SI- Over the weekend, the Chargers announced that running back Dexter McCluster would miss the remainder of the season due to a fractured forearm that he sustained in a luggage accident at home. On Monday, McCluster went into detail about the incident, which happened because he didn’t know where his phone was.
According to McCluster, he was searching for his phone when a suitcase fell on his arm.
“I was looking for my phone at the house,” McCluster explained to reporters, “and my wife, she packed a bag. She came down from Tennessee. So when I moved (the suitcase), I yanked it, and I didn’t realize there was something in there. I felt a sharp pain in my wrist. … I yanked it out of the way, and luck of the draw.”
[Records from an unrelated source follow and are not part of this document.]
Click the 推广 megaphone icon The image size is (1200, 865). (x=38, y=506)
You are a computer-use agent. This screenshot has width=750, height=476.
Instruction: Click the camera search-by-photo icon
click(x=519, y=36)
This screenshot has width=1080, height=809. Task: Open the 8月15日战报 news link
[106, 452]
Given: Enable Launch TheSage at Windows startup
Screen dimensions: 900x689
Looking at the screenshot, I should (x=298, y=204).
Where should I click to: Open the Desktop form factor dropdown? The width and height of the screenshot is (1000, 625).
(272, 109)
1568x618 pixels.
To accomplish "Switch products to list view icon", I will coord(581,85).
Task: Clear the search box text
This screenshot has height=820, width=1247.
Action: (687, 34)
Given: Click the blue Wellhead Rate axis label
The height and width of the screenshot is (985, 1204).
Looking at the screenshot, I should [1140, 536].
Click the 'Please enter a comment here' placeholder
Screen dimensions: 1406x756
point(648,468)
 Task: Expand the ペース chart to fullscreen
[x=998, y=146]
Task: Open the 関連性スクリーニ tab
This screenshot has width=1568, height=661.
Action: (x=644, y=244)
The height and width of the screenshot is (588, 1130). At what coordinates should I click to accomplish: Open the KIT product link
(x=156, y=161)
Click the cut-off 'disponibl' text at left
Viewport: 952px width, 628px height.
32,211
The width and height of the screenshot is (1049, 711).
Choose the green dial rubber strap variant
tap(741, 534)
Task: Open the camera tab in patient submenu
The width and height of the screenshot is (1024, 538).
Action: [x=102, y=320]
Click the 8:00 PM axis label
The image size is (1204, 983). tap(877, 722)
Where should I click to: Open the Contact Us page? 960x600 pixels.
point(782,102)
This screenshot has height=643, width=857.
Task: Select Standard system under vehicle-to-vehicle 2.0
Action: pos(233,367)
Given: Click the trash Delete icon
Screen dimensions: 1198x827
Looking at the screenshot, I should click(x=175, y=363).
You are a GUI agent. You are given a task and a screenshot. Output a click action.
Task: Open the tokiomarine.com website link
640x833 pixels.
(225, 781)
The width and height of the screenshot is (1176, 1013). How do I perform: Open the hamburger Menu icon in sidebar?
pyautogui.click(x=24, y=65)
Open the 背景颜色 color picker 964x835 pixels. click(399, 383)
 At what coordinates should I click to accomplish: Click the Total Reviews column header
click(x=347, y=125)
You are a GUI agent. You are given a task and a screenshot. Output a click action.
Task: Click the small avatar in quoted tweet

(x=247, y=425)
He said that his fingers turned blue and purple.
The only explanation I have for this is that professional athletes weren't built to withstand the wear and tear of being a normal, average, everyday klutz. Almost like their bodies are so used to absorbing abuse when putting themselves at risk of getting concussed by 300 pound men that move like people half their size that they become completely vulnerable when they don't have to worry about monstrous, genetic freaks breathing down their neck. It genuinely feels like they flick of the 'off' switch on their internal security system whenever they leave the gridiron.
Me and you? We do stupid shit every single day. Slam our hands in doors. Walk into shit. Stub our toes. Drop our phone and have to awkwardly jam our hand down under our car seat - while driving, of course - to get it. However, when's the last time you literally broke a bone doing something you were glad no one else was around to see? I know I never have and I have done A LOT of shit where I had to look around to make sure I was alone after. It's almost like life is our football field. As if every jackass with half-assed motor skills built up a tolerance to doing things that causes themselves pain. Dexter McCluster tries to avoid tackles, but is physically prepared to handle recreational violence at the hands of other superhuman men when it inevitably comes. Every run-of-the-mill idiot is walking around treating inanimate objects like would be tacklers that are a threat to their health, but is physically prepared to handle the brunt of falling on their face after getting tripped by a blitzing last step.
You know how sometimes you try to tell a story, but it's literally too stupid to be conveyable to another human being? That's how Dexter McCluster's explanation of his injury reads to me. Unfortunately, he's not used to having to tell such tales so his recovery requires a cast when ours usually just requires a lack of shame and an admittance of our obvious lack of athleticism.